[Start]

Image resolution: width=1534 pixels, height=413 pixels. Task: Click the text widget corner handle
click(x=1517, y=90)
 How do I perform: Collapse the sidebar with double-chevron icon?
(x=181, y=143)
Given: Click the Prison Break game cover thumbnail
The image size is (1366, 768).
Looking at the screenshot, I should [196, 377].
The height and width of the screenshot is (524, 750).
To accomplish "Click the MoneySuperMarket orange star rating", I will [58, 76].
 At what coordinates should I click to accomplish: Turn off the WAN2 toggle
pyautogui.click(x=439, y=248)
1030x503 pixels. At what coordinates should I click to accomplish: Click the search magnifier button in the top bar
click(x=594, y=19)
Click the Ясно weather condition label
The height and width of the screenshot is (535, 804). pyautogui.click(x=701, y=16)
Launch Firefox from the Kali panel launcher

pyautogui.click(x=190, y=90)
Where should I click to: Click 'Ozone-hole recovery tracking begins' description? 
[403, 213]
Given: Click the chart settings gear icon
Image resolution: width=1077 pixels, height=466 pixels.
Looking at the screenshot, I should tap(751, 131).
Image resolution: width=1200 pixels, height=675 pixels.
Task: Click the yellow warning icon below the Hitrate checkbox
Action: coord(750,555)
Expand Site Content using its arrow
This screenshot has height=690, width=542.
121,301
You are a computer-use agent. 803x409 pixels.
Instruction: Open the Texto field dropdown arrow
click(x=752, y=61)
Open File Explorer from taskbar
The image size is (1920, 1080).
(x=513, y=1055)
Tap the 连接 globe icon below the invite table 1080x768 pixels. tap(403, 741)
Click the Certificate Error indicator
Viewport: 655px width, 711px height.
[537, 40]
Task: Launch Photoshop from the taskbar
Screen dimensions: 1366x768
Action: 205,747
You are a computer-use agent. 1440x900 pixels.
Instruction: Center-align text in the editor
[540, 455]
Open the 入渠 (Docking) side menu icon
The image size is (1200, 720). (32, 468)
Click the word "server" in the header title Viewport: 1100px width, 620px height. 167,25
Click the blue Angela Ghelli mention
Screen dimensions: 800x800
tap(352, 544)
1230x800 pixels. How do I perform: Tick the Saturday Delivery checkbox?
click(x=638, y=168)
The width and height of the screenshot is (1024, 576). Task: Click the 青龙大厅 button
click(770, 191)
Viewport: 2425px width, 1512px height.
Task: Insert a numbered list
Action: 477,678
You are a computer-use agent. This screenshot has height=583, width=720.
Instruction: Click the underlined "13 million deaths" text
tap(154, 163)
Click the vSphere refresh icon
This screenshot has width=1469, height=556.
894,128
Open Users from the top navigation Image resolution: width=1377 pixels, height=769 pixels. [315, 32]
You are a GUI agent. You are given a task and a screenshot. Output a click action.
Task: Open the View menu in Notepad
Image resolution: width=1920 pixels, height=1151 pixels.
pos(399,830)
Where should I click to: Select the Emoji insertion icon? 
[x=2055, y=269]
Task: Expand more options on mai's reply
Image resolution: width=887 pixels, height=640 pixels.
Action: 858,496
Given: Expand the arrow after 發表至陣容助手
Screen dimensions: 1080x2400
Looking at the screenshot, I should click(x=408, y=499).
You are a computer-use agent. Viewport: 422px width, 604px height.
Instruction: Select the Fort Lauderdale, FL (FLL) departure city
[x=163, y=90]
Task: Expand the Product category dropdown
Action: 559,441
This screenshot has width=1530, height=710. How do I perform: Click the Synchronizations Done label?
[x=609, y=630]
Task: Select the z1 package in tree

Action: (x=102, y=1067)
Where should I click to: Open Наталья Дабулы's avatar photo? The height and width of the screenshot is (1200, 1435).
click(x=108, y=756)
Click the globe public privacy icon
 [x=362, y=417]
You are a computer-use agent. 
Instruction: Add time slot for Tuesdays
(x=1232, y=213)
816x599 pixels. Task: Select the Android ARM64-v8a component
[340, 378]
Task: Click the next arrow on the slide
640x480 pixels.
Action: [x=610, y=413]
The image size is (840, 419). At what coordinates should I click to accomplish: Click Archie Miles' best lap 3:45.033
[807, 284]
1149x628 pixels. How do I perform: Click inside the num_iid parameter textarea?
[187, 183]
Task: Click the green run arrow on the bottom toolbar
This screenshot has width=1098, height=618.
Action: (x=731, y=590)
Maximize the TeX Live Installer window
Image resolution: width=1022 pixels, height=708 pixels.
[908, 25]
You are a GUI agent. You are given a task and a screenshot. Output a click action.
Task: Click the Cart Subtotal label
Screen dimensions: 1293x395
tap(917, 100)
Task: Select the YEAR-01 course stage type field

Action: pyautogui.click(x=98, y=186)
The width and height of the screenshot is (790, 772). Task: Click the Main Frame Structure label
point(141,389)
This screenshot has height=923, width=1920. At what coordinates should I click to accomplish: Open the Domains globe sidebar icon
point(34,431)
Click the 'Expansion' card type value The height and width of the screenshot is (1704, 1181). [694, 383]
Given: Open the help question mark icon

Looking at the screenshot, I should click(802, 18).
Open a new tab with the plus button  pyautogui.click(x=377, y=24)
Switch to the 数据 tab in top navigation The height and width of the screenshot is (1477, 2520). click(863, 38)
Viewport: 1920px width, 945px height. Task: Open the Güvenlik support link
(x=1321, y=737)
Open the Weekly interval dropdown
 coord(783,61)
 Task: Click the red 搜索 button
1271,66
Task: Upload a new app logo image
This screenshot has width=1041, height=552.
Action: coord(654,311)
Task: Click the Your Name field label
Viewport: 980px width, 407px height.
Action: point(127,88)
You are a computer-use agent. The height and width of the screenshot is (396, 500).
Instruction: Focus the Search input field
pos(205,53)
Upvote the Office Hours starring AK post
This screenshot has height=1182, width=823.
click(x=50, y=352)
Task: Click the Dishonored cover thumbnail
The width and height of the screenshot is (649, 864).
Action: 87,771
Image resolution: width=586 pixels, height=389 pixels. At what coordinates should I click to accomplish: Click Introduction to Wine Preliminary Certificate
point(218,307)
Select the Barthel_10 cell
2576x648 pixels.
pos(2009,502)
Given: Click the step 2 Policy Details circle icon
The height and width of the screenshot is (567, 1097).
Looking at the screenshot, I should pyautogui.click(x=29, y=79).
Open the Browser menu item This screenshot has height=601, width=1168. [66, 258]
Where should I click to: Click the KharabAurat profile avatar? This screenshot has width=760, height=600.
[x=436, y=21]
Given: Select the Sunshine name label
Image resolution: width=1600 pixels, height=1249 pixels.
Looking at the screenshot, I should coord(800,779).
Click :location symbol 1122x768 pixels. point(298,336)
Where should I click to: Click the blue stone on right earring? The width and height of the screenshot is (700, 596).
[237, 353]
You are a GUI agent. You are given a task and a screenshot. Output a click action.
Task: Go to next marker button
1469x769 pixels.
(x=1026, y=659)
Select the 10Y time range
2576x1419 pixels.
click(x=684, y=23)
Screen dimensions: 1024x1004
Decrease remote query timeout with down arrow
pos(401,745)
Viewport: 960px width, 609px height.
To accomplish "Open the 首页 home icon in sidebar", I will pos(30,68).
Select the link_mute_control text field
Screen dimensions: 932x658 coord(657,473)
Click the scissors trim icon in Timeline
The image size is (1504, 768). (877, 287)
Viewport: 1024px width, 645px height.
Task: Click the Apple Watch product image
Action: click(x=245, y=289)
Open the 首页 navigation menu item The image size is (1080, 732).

[End]

■ Exercise goal ■
Rewrite all of the lines above as a numbered list, leaving out any blank lines.

■ Solution to this exercise ■
1. Image resolution: width=1534 pixels, height=413 pixels. Task: Click the text widget corner handle
2. click(x=1517, y=90)
3.  How do I perform: Collapse the sidebar with double-chevron icon?
4. (x=181, y=143)
5. Given: Click the Prison Break game cover thumbnail
6. The image size is (1366, 768).
7. Looking at the screenshot, I should [196, 377].
8. The height and width of the screenshot is (524, 750).
9. To accomplish "Click the MoneySuperMarket orange star rating", I will [58, 76].
10.  At what coordinates should I click to accomplish: Turn off the WAN2 toggle
11. pyautogui.click(x=439, y=248)
12. 1030x503 pixels. At what coordinates should I click to accomplish: Click the search magnifier button in the top bar
13. click(x=594, y=19)
14. Click the Ясно weather condition label
15. The height and width of the screenshot is (535, 804). pyautogui.click(x=701, y=16)
16. Launch Firefox from the Kali panel launcher
17. pyautogui.click(x=190, y=90)
18. Where should I click to: Click 'Ozone-hole recovery tracking begins' description? 
19. [403, 213]
20. Given: Click the chart settings gear icon
21. Image resolution: width=1077 pixels, height=466 pixels.
22. Looking at the screenshot, I should tap(751, 131).
23. Image resolution: width=1200 pixels, height=675 pixels.
24. Task: Click the yellow warning icon below the Hitrate checkbox
25. Action: coord(750,555)
26. Expand Site Content using its arrow
27. This screenshot has height=690, width=542.
28. 121,301
29. You are a computer-use agent. 803x409 pixels.
30. Instruction: Open the Texto field dropdown arrow
31. click(x=752, y=61)
32. Open File Explorer from taskbar
33. The image size is (1920, 1080).
34. (x=513, y=1055)
35. Tap the 连接 globe icon below the invite table 1080x768 pixels. tap(403, 741)
36. Click the Certificate Error indicator
37. Viewport: 655px width, 711px height.
38. [537, 40]
39. Task: Launch Photoshop from the taskbar
40. Screen dimensions: 1366x768
41. Action: 205,747
42. You are a computer-use agent. 1440x900 pixels.
43. Instruction: Center-align text in the editor
44. [540, 455]
45. Open the 入渠 (Docking) side menu icon
46. The image size is (1200, 720). (32, 468)
47. Click the word "server" in the header title Viewport: 1100px width, 620px height. 167,25
48. Click the blue Angela Ghelli mention
49. Screen dimensions: 800x800
50. tap(352, 544)
51. 1230x800 pixels. How do I perform: Tick the Saturday Delivery checkbox?
52. click(x=638, y=168)
53. The width and height of the screenshot is (1024, 576). Task: Click the 青龙大厅 button
54. click(770, 191)
55. Viewport: 2425px width, 1512px height.
56. Task: Insert a numbered list
57. Action: 477,678
58. You are a computer-use agent. This screenshot has height=583, width=720.
59. Instruction: Click the underlined "13 million deaths" text
60. tap(154, 163)
61. Click the vSphere refresh icon
62. This screenshot has width=1469, height=556.
63. 894,128
64. Open Users from the top navigation Image resolution: width=1377 pixels, height=769 pixels. [315, 32]
65. You are a GUI agent. You are given a task and a screenshot. Output a click action.
66. Task: Open the View menu in Notepad
67. Image resolution: width=1920 pixels, height=1151 pixels.
68. pos(399,830)
69. Where should I click to: Select the Emoji insertion icon? 
70. [x=2055, y=269]
71. Task: Expand more options on mai's reply
72. Image resolution: width=887 pixels, height=640 pixels.
73. Action: 858,496
74. Given: Expand the arrow after 發表至陣容助手
75. Screen dimensions: 1080x2400
76. Looking at the screenshot, I should click(x=408, y=499).
77. You are a computer-use agent. Viewport: 422px width, 604px height.
78. Instruction: Select the Fort Lauderdale, FL (FLL) departure city
79. [x=163, y=90]
80. Task: Expand the Product category dropdown
81. Action: 559,441
82. This screenshot has width=1530, height=710. How do I perform: Click the Synchronizations Done label?
83. [x=609, y=630]
84. Task: Select the z1 package in tree
85. Action: (x=102, y=1067)
86. Where should I click to: Open Наталья Дабулы's avatar photo? The height and width of the screenshot is (1200, 1435).
87. click(x=108, y=756)
88. Click the globe public privacy icon
89.  [x=362, y=417]
90. You are a computer-use agent. 
91. Instruction: Add time slot for Tuesdays
92. (x=1232, y=213)
93. 816x599 pixels. Task: Select the Android ARM64-v8a component
94. [340, 378]
95. Task: Click the next arrow on the slide
96. 640x480 pixels.
97. Action: [x=610, y=413]
98. The image size is (840, 419). At what coordinates should I click to accomplish: Click Archie Miles' best lap 3:45.033
99. [807, 284]
100. 1149x628 pixels. How do I perform: Click inside the num_iid parameter textarea?
101. [187, 183]
102. Task: Click the green run arrow on the bottom toolbar
103. This screenshot has width=1098, height=618.
104. Action: (x=731, y=590)
105. Maximize the TeX Live Installer window
106. Image resolution: width=1022 pixels, height=708 pixels.
107. [908, 25]
108. You are a GUI agent. You are given a task and a screenshot. Output a click action.
109. Task: Click the Cart Subtotal label
110. Screen dimensions: 1293x395
111. tap(917, 100)
112. Task: Select the YEAR-01 course stage type field
113. Action: pyautogui.click(x=98, y=186)
114. The width and height of the screenshot is (790, 772). Task: Click the Main Frame Structure label
115. point(141,389)
116. This screenshot has height=923, width=1920. At what coordinates should I click to accomplish: Open the Domains globe sidebar icon
117. point(34,431)
118. Click the 'Expansion' card type value The height and width of the screenshot is (1704, 1181). [694, 383]
119. Given: Open the help question mark icon
120. Looking at the screenshot, I should click(802, 18).
121. Open a new tab with the plus button  pyautogui.click(x=377, y=24)
122. Switch to the 数据 tab in top navigation The height and width of the screenshot is (1477, 2520). click(863, 38)
123. Viewport: 1920px width, 945px height. Task: Open the Güvenlik support link
124. (x=1321, y=737)
125. Open the Weekly interval dropdown
126.  coord(783,61)
127.  Task: Click the red 搜索 button
128. 1271,66
129. Task: Upload a new app logo image
130. This screenshot has width=1041, height=552.
131. Action: coord(654,311)
132. Task: Click the Your Name field label
133. Viewport: 980px width, 407px height.
134. Action: point(127,88)
135. You are a computer-use agent. The height and width of the screenshot is (396, 500).
136. Instruction: Focus the Search input field
137. pos(205,53)
138. Upvote the Office Hours starring AK post
139. This screenshot has height=1182, width=823.
140. click(x=50, y=352)
141. Task: Click the Dishonored cover thumbnail
142. The width and height of the screenshot is (649, 864).
143. Action: 87,771
144. Image resolution: width=586 pixels, height=389 pixels. At what coordinates should I click to accomplish: Click Introduction to Wine Preliminary Certificate
145. point(218,307)
146. Select the Barthel_10 cell
147. 2576x648 pixels.
148. pos(2009,502)
149. Given: Click the step 2 Policy Details circle icon
150. The height and width of the screenshot is (567, 1097).
151. Looking at the screenshot, I should pyautogui.click(x=29, y=79).
152. Open the Browser menu item This screenshot has height=601, width=1168. [66, 258]
153. Where should I click to: Click the KharabAurat profile avatar? This screenshot has width=760, height=600.
154. [x=436, y=21]
155. Given: Select the Sunshine name label
156. Image resolution: width=1600 pixels, height=1249 pixels.
157. Looking at the screenshot, I should coord(800,779).
158. Click :location symbol 1122x768 pixels. point(298,336)
159. Where should I click to: Click the blue stone on right earring? The width and height of the screenshot is (700, 596).
160. [237, 353]
161. You are a GUI agent. You are given a task and a screenshot. Output a click action.
162. Task: Go to next marker button
163. 1469x769 pixels.
164. (x=1026, y=659)
165. Select the 10Y time range
166. 2576x1419 pixels.
167. click(x=684, y=23)
168. Screen dimensions: 1024x1004
169. Decrease remote query timeout with down arrow
170. pos(401,745)
171. Viewport: 960px width, 609px height.
172. To accomplish "Open the 首页 home icon in sidebar", I will pos(30,68).
173. Select the link_mute_control text field
174. Screen dimensions: 932x658 coord(657,473)
175. Click the scissors trim icon in Timeline
176. The image size is (1504, 768). (877, 287)
177. Viewport: 1024px width, 645px height.
178. Task: Click the Apple Watch product image
179. Action: click(x=245, y=289)
180. Open the 首页 navigation menu item The image size is (1080, 732).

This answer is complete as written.